Located in Rhode Island, Providence is about an hour’s drive from Boston and makes for a great day trip if you want to see something a little bit different. It has regular festivals and celebrations throughout the year, so if you’re thinking about swinging by then it can be a good idea to spend some time looking at what’s coming up in the calendar. You’ll find plenty of fantastic places to eat, too. We recommend scoring some Italian food on Federal Hill.
9. Martha’s Vineyard & Nantucket
Martha’s Vineyard is one of only five US place names with apostrophes in the name, something which is technically against the law. In fact, it’s only been allowed to keep it because it has so much history, and that should give you a clue about why you might want to visit Martha’s Vineyard in the first place. And as you might expect from a place named after a vineyard, the food and drink scene is fantastic.
Nearby, Nantucket Island is known for its stunning beaches, picturesque lighthouses and crashing Atlantic waves.

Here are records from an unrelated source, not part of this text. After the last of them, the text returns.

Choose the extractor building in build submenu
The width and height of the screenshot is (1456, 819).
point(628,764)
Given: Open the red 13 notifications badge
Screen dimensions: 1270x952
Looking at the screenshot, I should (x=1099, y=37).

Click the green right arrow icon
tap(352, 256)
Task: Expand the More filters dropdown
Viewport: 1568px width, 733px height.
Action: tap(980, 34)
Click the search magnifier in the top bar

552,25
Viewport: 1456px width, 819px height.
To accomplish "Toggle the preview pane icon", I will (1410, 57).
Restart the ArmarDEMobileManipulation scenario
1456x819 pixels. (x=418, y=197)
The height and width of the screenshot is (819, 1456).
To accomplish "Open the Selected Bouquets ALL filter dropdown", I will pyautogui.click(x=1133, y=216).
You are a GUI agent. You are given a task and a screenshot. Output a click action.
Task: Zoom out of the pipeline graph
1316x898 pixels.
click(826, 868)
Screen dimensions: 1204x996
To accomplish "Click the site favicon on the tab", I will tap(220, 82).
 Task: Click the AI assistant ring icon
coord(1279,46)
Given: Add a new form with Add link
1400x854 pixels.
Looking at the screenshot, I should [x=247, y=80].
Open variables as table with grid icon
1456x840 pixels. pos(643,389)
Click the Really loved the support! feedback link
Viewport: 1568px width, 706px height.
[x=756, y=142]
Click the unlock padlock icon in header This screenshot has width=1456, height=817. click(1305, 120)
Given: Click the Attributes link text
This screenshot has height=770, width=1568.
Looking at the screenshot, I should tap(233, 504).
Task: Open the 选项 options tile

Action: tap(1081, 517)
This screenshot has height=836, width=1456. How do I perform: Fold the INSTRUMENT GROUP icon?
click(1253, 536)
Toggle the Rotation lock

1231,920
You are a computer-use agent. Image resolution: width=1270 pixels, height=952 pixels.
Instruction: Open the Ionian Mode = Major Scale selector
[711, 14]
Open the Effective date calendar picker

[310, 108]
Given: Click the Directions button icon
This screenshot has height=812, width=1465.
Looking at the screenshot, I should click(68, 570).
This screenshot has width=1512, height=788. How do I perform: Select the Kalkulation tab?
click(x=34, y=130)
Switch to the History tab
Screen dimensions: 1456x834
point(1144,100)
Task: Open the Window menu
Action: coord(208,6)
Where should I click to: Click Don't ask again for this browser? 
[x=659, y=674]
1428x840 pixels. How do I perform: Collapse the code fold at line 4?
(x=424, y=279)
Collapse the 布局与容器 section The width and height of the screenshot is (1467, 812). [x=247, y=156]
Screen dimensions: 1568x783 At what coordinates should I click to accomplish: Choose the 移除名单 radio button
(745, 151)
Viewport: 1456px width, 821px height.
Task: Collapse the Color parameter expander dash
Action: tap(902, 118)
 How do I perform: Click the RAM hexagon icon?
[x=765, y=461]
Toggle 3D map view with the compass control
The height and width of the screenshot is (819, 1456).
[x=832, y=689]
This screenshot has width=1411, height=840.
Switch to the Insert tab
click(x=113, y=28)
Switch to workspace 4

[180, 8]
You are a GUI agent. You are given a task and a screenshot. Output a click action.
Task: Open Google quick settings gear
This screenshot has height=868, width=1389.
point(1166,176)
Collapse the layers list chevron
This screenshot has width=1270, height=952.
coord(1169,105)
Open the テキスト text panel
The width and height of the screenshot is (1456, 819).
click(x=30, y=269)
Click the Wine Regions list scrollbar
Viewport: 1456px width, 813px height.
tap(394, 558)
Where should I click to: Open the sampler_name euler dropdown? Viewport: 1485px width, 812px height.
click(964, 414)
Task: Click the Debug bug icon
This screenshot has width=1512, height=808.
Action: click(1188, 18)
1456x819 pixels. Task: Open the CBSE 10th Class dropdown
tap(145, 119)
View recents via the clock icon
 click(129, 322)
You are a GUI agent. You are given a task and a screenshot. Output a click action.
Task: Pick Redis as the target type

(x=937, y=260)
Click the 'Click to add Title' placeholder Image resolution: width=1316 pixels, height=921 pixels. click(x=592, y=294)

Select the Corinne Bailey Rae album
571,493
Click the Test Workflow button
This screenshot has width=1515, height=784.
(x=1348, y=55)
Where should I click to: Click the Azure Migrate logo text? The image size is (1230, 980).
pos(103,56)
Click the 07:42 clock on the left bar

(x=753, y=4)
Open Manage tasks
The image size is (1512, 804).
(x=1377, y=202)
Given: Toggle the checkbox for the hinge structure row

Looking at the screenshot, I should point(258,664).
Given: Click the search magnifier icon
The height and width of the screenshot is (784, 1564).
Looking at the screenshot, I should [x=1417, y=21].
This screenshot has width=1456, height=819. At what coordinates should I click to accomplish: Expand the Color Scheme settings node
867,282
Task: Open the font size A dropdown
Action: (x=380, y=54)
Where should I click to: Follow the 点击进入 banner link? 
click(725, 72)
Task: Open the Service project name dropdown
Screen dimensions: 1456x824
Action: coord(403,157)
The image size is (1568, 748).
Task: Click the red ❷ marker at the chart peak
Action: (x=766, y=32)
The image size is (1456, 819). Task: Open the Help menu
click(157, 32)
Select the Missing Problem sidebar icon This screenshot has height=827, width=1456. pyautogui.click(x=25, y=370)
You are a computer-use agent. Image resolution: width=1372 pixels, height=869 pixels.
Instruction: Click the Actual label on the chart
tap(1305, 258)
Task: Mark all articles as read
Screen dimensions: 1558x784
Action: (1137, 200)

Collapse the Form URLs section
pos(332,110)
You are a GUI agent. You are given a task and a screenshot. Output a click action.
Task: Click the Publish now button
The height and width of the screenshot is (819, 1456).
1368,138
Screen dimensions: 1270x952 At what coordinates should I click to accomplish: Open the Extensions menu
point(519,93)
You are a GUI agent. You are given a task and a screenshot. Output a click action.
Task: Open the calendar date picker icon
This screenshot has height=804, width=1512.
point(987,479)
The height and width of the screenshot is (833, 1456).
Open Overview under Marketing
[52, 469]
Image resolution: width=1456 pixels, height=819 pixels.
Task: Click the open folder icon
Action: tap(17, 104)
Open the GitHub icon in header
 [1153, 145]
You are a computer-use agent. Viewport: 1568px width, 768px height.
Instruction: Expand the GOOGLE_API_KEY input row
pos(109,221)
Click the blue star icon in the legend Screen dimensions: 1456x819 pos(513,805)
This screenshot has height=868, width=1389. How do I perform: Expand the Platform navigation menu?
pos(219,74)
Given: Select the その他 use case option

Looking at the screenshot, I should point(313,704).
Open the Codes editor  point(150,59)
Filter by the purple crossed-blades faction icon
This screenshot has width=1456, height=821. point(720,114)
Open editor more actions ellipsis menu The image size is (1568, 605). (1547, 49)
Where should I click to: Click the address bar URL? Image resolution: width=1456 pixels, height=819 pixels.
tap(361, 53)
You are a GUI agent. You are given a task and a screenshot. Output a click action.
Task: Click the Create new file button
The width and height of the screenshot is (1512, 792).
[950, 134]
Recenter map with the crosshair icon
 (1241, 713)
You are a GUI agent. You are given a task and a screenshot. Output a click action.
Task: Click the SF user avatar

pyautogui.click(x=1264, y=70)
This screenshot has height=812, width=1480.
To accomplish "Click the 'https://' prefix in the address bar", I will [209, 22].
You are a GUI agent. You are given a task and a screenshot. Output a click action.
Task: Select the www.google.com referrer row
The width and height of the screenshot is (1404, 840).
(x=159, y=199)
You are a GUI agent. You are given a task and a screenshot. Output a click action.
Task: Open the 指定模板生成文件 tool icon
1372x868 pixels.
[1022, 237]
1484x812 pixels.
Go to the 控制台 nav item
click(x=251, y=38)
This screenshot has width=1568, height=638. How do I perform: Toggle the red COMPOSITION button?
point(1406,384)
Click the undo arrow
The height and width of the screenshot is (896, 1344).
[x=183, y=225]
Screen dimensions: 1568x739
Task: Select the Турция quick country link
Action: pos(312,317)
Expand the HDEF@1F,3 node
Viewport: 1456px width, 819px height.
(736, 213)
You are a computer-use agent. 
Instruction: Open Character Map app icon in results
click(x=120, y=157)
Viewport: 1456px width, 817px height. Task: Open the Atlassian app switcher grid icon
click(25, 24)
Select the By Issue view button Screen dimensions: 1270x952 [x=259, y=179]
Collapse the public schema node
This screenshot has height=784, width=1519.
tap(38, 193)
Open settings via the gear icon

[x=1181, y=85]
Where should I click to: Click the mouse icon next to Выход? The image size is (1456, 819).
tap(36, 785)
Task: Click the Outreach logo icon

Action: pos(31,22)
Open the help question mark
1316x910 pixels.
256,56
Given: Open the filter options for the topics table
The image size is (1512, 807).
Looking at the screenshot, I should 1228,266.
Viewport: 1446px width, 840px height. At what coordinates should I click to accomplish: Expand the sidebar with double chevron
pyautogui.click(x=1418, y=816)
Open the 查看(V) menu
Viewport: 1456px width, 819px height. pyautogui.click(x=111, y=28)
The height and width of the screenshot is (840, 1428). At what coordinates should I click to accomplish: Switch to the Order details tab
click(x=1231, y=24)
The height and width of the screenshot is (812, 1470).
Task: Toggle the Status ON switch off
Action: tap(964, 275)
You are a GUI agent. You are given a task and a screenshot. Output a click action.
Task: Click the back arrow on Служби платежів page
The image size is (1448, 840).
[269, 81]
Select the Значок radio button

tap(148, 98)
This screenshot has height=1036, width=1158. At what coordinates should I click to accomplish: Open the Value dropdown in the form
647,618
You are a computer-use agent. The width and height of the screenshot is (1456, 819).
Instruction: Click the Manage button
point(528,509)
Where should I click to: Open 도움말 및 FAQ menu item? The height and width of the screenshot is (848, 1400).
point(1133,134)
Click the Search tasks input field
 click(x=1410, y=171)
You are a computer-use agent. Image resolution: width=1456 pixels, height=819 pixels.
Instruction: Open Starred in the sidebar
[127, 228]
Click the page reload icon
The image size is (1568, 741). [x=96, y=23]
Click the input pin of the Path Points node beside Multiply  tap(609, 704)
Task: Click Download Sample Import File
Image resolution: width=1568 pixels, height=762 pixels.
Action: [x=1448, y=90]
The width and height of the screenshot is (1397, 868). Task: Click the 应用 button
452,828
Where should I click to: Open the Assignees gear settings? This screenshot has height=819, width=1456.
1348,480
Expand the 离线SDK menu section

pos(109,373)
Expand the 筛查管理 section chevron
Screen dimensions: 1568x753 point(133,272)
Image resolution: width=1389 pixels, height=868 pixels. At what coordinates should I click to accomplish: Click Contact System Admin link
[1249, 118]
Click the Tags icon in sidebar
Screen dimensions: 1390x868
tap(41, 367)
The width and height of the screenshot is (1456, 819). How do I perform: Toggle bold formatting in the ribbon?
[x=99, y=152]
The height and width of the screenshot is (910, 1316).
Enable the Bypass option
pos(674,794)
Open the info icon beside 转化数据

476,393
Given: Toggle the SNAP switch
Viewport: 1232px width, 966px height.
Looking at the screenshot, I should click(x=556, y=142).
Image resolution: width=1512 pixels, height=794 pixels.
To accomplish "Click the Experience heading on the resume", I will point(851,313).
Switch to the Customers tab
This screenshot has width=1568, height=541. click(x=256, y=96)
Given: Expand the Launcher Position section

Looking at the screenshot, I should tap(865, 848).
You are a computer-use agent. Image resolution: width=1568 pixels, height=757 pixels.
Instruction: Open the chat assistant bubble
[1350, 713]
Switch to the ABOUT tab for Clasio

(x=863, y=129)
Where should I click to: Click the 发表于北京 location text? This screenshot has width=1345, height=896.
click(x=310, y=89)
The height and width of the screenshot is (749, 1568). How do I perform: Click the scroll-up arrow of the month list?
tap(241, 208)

Based in Massachusetts’ iconic Cape Cod, Provincetown is in many ways reminiscent of San Francisco because it’s a haven for artists, actors, musicians and more, as well as a thriving LGBTQ+ community. There are museums and art galleries almost everywhere you turn, as well as cool specialist stores and boutiques selling handmade goodies. There’s really nowhere else in Massachusetts that’s quite like it and it’s sure to have something for everyone in the family.
11. New York City
As we mentioned earlier, New York City is just a couple of hours’ drive away, and the city that never sleeps has so much going on that you could spend a month there and not run out of things to do. Still, you can see quite a lot in a day trip or even spend the night there to give you a little more time – there’s plenty to see and do on the drive from Boston to New York City too.
12. Castle Hill
You’d be crazy to skip a visit to this stunning 60-room mansion. You’ll feel as though you’ve stepped out of Massachusetts and into the middle of the English countryside. At only an hour’s drive away, it’s perfect for a half day out. Pack a picnic and a blanket to enjoy lunch on the lawn.
13. Glendale Falls
Glendale Falls offers a great excursion by providing you with some of the most awe-inspiring natural beauty that the state has to offer. It’s one of the largest series of waterfalls in the country and there are many trails to explore.
Concord is a relatively small town with a big history. It’s probably most well-known for being the site of a number of battlefields and as the haunting grounds of several key figures throughout history including writers and statesmen. When you walk through Concord, you know that you’re retracing famous footsteps.
Lexington is known for its battlefields too, including the iconic spot on Lexington Common where soldiers fired the first shot of the Revolutionary War. Many come in droves to learn more about the history of the area and the stunning country that we live in today.
Now that you know a few of the best places to visit while driving from Boston, it’s time for you to start planning your vacation. Remember, you can always combine multiple different destinations into a single trip by renting a car and going from city to city.
Because of that, it’s a good idea for you to go ahead and create a shortlist and an itinerary of your own, planning out where you’re going to visit, how long you’re going to stay for and which route you’re going to take.
By creating an itinerary and sticking to it, you can start to reserve hotels and other amenities to take advantage of early-bird pricing. This will save you money and also help you to avoid stressing too much on the run-up to your vacation. That way, you can just focus on having a fantastic time. Happy travels!